[Goal A] In the entries, rewrite the part that opens with the line containing "Given: Click the" and closes with the line containing "should pyautogui.click(x=1476, y=422).", replacing "chevron arrow" with "dropdown arrow" and changing nothing else. Leave the pictures out of your answer.

When I was kid I wanted to be an archeologist, because of Indiana Jones, and then I wanted to be an astronomer because of Star Wars and Star Trek. Eventually, I came to the conclusion that I just wanted be an actor, so I can be everything. From there, I realized I wanted to create my own movies, so I started with a camcorder in the 80s. When I reached my adolescent years, I took it seriously and began writing screenplays. In high school, I took that video production class, where I met Scott, and began making films on a proficient level by 1997. I had taken a few classes here and there, I self-studied and watched a lot of movies. Quentin Tarantino, Robert Rodriguez and Kevin Smith were emerging and I learned a lot from their success stories. Rebel Without A Crew by Rodriguez was very helpful and inspiring.


What can you tell us about your filmwork prior to In Fear of?


A lot of my work from the late 90s and early 2000s was trial and error; it was my hands-on experience and education. Those years are very precious to me, I met a lot of great friends; however, never had a project worth sharing - especially nowadays, when everything looks so much better in comparison. When I reunited with Scott in 2009, I had a few projects that I wanted to do - Selenophobia being one of them - but it just wasn’t the right time. I didn’t have the money to make these projects. Earlier this year, the universe called me back to filmmaking and I made Dead Drunk with three actors, a make-up kit and an iPhone. It received amazing feedback and got things rolling again. That led me to my involvement with In Fear of.

[Goal B] Extend the filmmaking interview past its final sentence.

[Exercise input]
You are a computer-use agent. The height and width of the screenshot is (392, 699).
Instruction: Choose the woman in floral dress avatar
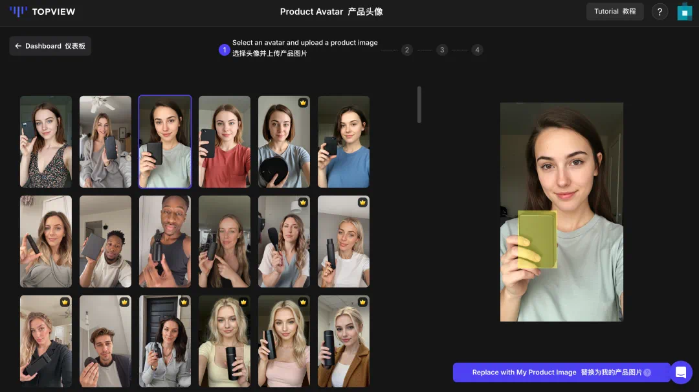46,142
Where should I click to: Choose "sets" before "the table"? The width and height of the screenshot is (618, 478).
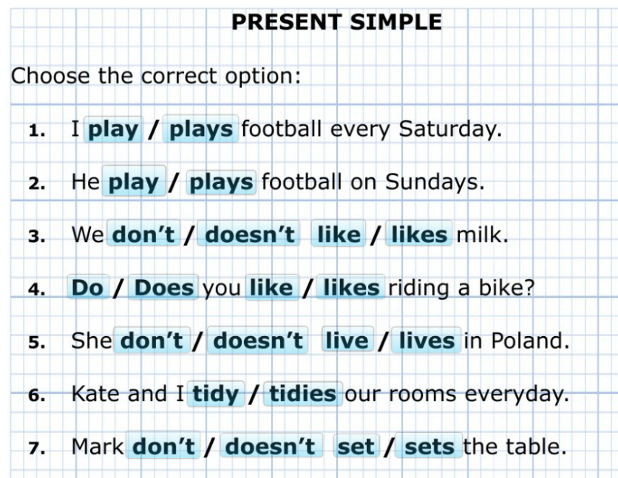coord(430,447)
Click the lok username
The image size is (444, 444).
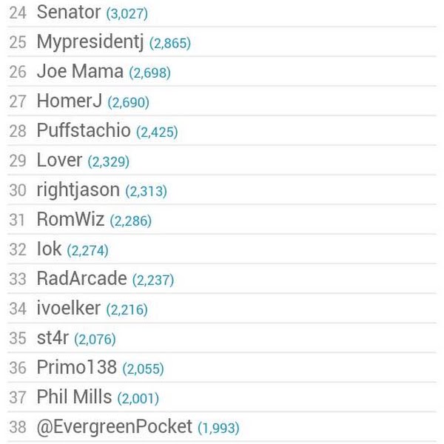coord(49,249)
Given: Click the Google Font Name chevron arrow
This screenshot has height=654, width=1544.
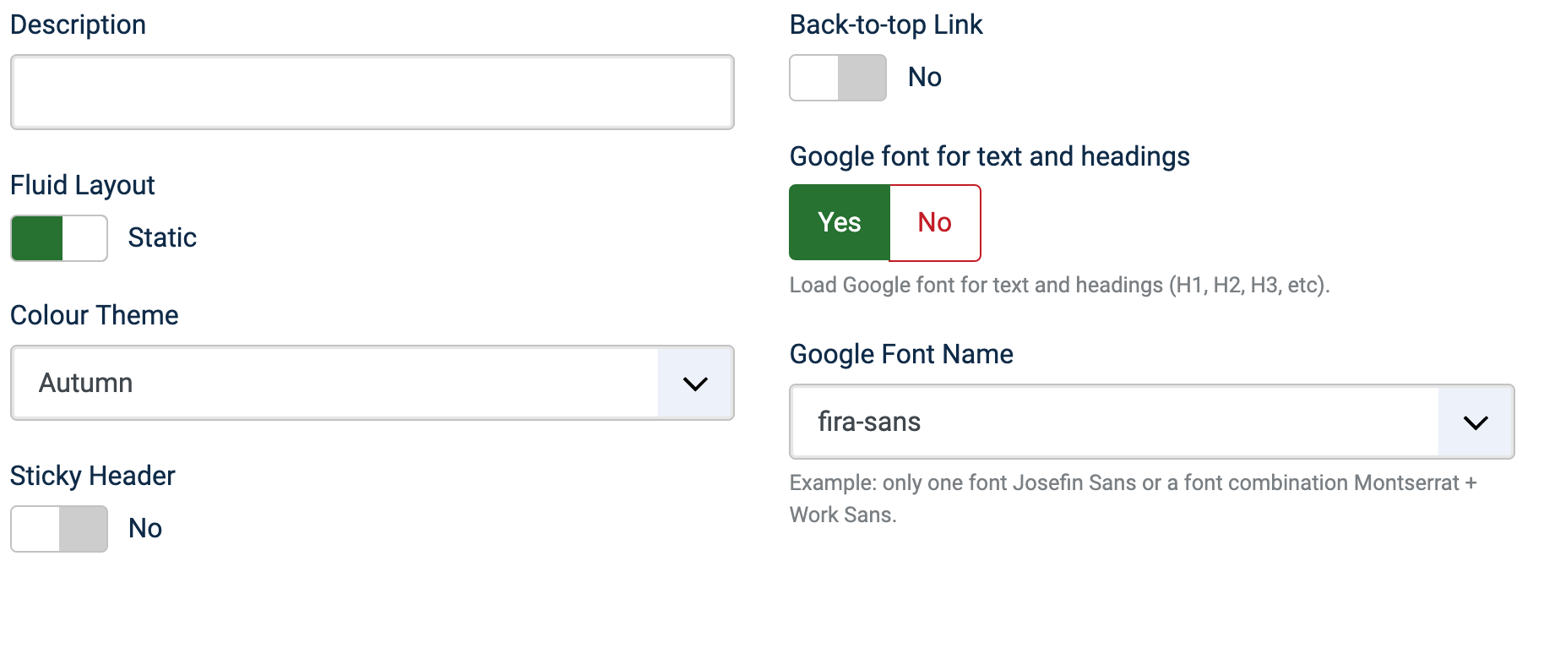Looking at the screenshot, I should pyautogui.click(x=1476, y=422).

==

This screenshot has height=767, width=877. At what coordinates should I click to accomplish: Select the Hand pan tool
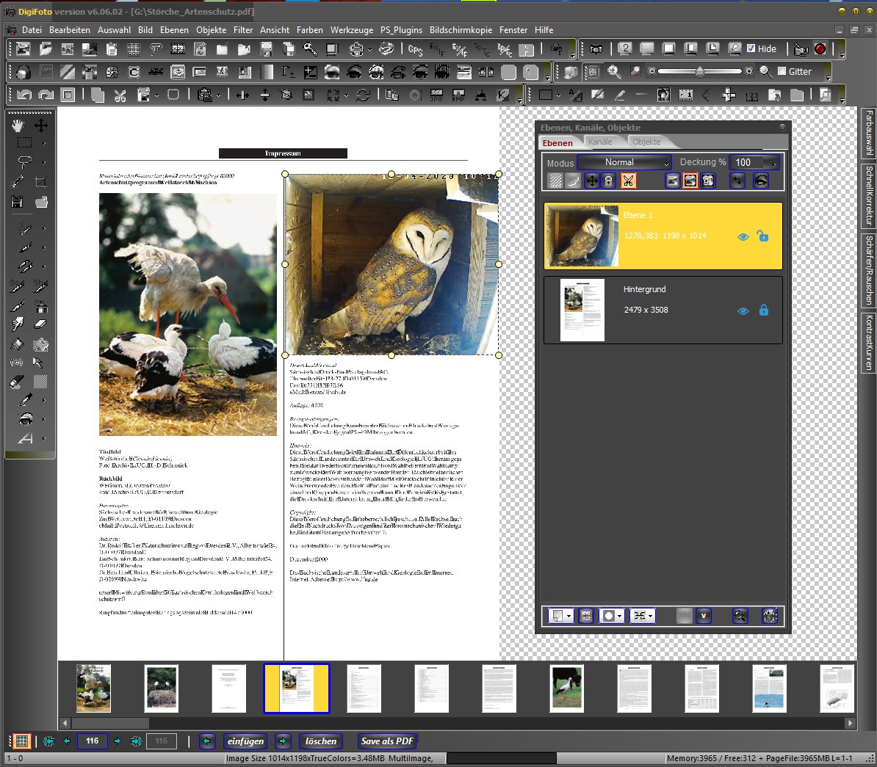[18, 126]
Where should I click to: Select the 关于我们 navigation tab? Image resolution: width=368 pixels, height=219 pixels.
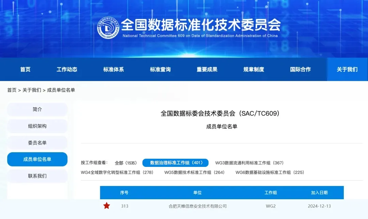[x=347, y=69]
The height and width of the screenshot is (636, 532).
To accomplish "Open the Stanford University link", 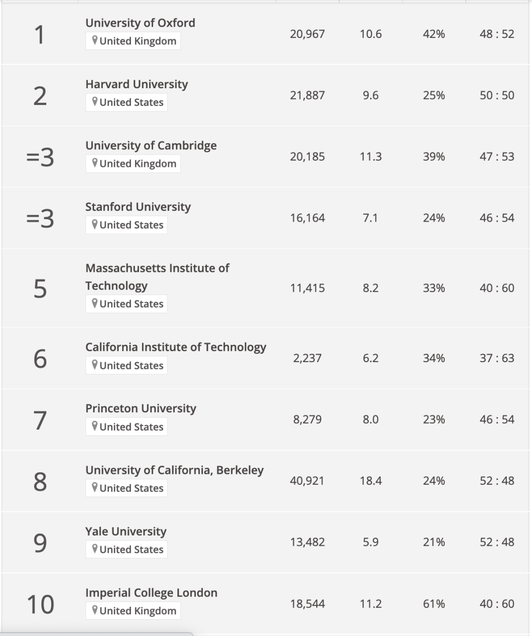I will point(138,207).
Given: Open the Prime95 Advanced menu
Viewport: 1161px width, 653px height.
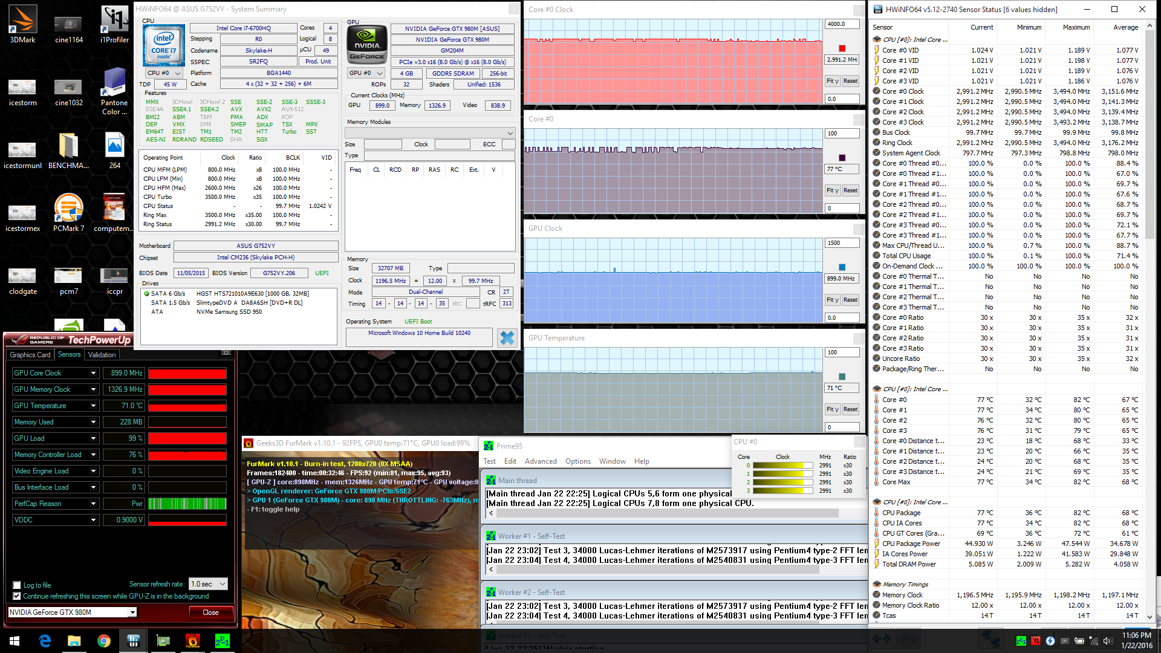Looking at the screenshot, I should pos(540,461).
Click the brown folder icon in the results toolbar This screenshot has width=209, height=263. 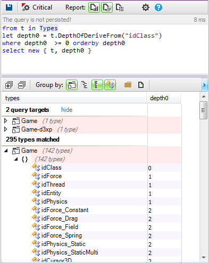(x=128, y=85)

...

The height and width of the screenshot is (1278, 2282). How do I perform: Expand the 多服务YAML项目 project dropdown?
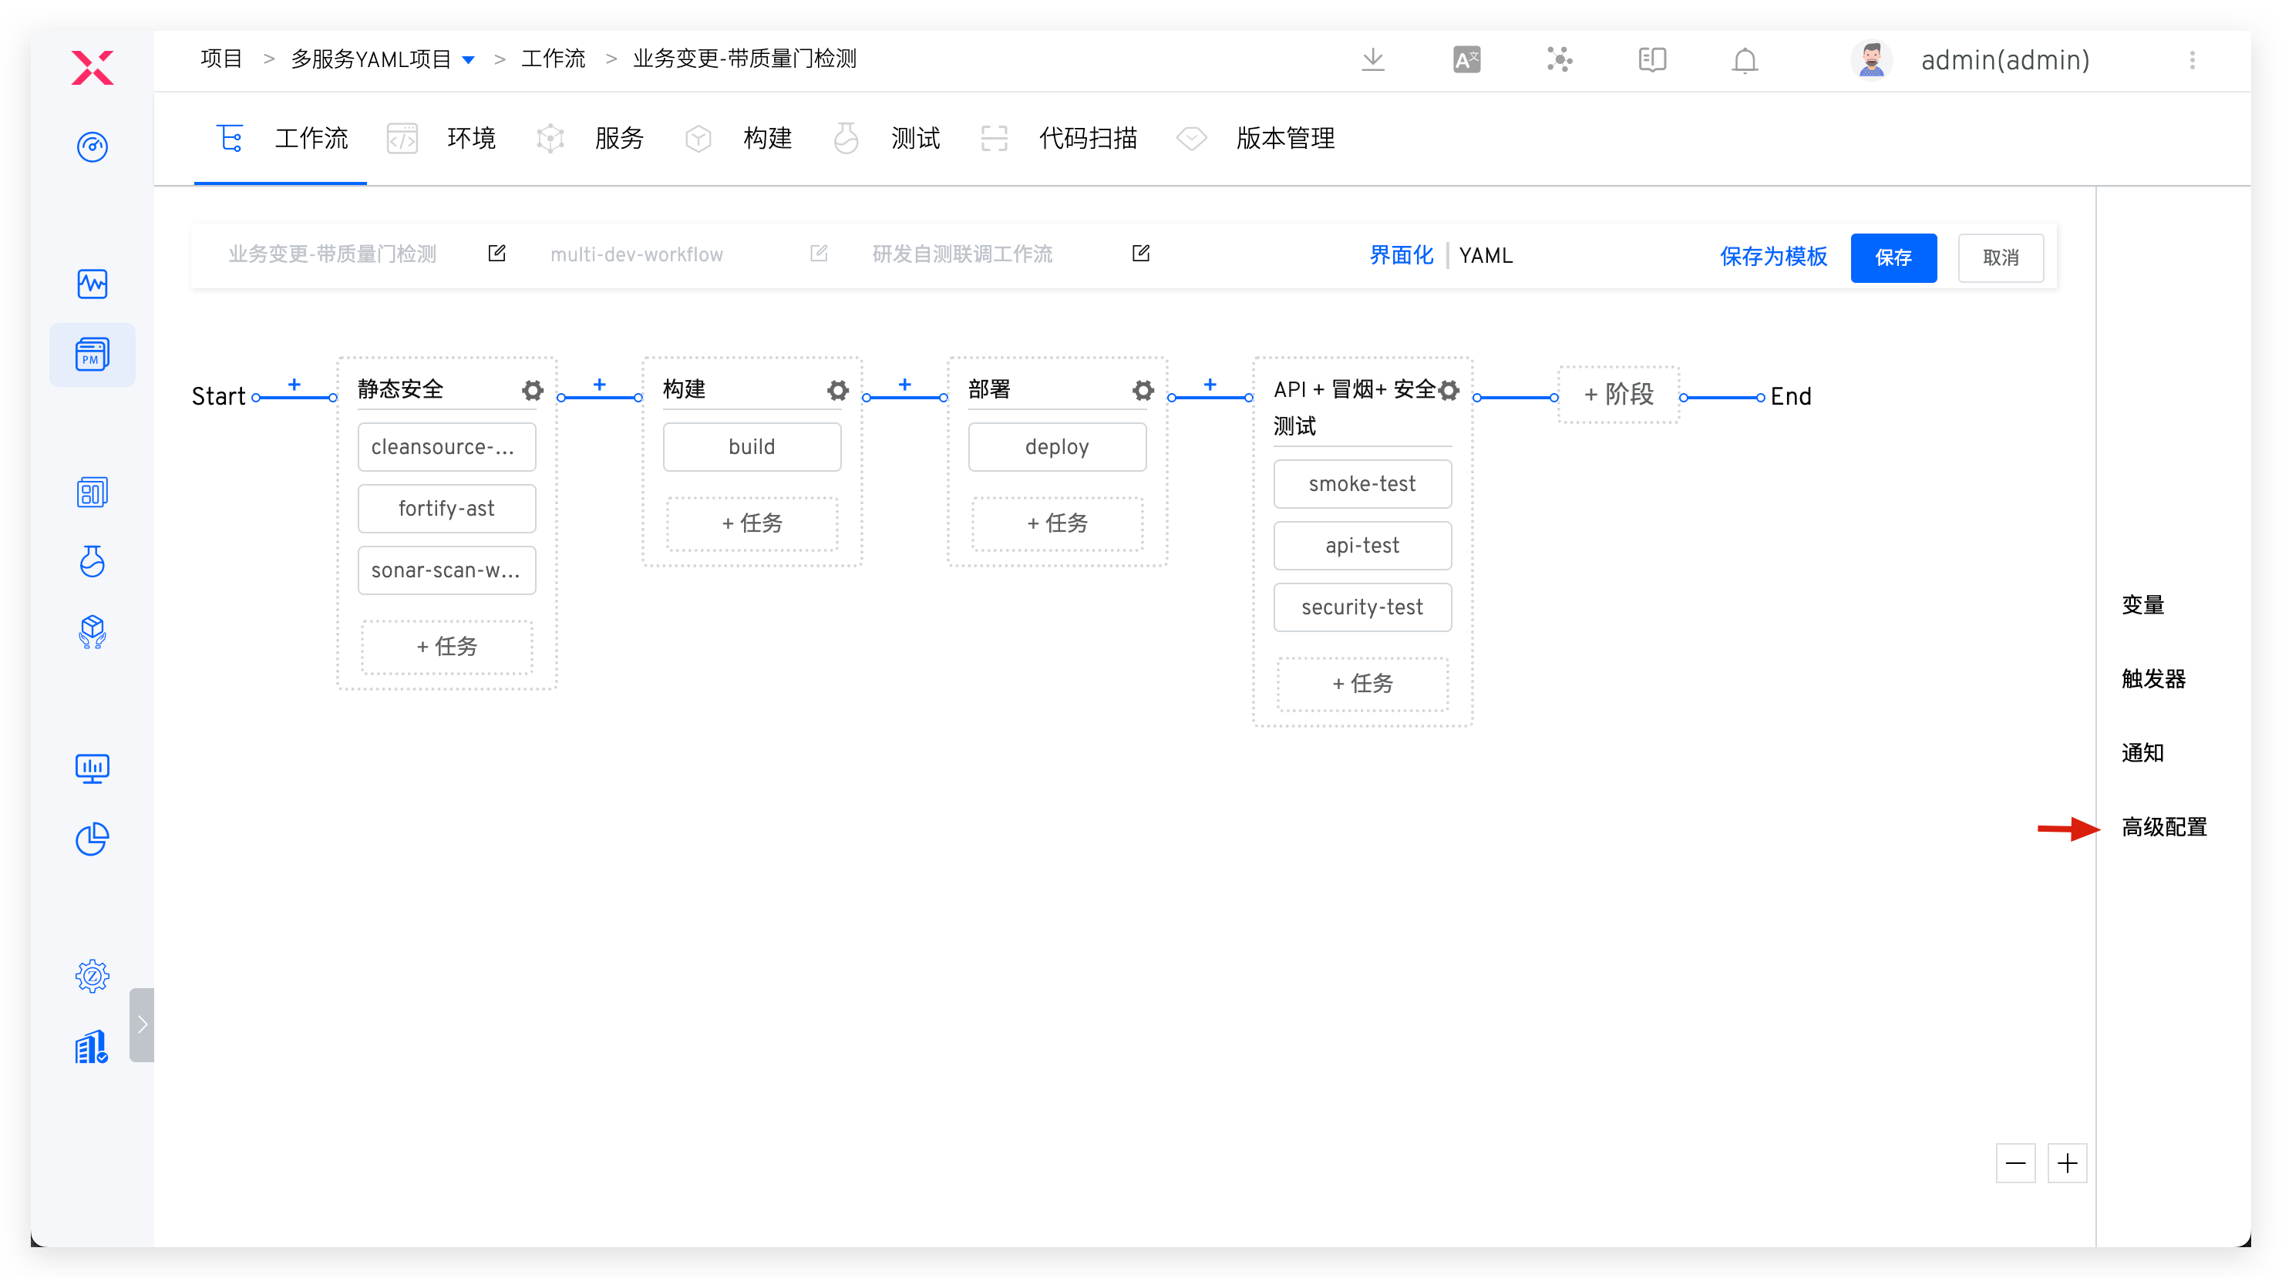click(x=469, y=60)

[Expected output A]
Given: Click the Google Font Name dropdown arrow
This screenshot has height=654, width=1544.
Looking at the screenshot, I should pyautogui.click(x=1476, y=422).

[Expected output B]
Any future projects you'd like to talk about?


I recently completed a second part to my Dead Drunk film, which is titled Dead Drunk Returns. We will be making more of these films as we enter 2013. In addition I am developing an episode for the second season of In Fear of, which will be published on the internet next Halloween.


How would you describe yourself as a director?


I apply my managerial experience to the process. Time management is crucial. In pre-production: I am very thorough, I organize everything very carefully so that the shoot goes smoothly as possible. My earlier filmmaking experience prepared me for everything that can and does go wrong. So, I know what to expect and how to avoid certain things. I know what I want in the end and I’m relentless until the project is completed.


Filmmakers, musicians, whatever else who inspire you?


Steven Spielberg inspired me tremendously, but when it comes to a specific style, I’m inspired by some of Tim Burton’s work and Sam Raimi. If I had to pick just one, it would be Raimi; he knows how to make films fun, he knows slapstick and he knows horror.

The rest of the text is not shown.